9. Sensitive Data Use

Riveryn uses nutrition, body, profile, meal-photo, meal-note, voice-note, and subjective energy information only to provide the product features you request, such as meal estimates, speech transcription, corrections, daily progress, saved entries, energy-pattern insights, export, deletion, support, and security. Riveryn does not use sensitive data to infer unrelated characteristics or for advertising.

10. Privacy Rights Requests

Depending on where you live, you may request access, correction, deletion, portability, restriction, objection, consent withdrawal, information about sharing, or an appeal of a denied request. These rights may be limited by local law, identity verification, security, fraud prevention, legal claims, App Store records controlled by Apple, or data that exists only locally on your device.

Email requests to support@platecue.com. Use the subject line "Riveryn Privacy Request" and describe the right you want to exercise. We may need information to verify that the request belongs to you.

11. Response Timing

Riveryn aims to respond to privacy requests within 30 days where GDPR or UK GDPR applies, and within the period required by applicable US state, Canadian, Australian, or other privacy law.

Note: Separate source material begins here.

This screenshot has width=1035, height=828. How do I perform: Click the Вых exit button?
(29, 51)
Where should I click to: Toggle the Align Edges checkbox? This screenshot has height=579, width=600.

If more time is needed, Riveryn will provide an update where required by law.

12. Authorized Agents and Appeals

If applicable law lets you use an authorized agent, the agent may contact support@platecue.com with proof of authority and enough information to verify the request. If a privacy request is denied and your law provides an appeal right, reply to the denial email with "Privacy Appeal" in the subject line.

13. App Store Privacy Label Alignment

Riveryn is local-first, does not use ad tracking, does not use HealthKit or the Motion and Fitness API, does not require an account, processes meal photos and notes for requested estimates or corrections, processes short user-initiated voice audio for transcription through ElevenLabs in the current production path, forwards only limited plan context and completed-check-in history for requested app functionality, provides local data export and deletion, and uses anonymous Product Interaction and Device ID disclosures for coarse usage diagnostics when configured. The current App Store privacy posture discloses Health and Fitness for app functionality because Riveryn handles nutrition estimates, meal totals, self-reported activity context, daily targets, and optional energy check-ins; Photos or Videos and Other User Content for requested meal analysis and correction; Audio Data for voice transcription; Purchases or Purchase History for StoreKit subscription access; and Product Interaction plus Device ID for anonymous diagnostics. If accounts, sync, crash reporting, HealthKit, Motion and Fitness API data, ad tracking, or retained server storage are introduced, this page and App Store privacy answers will be updated.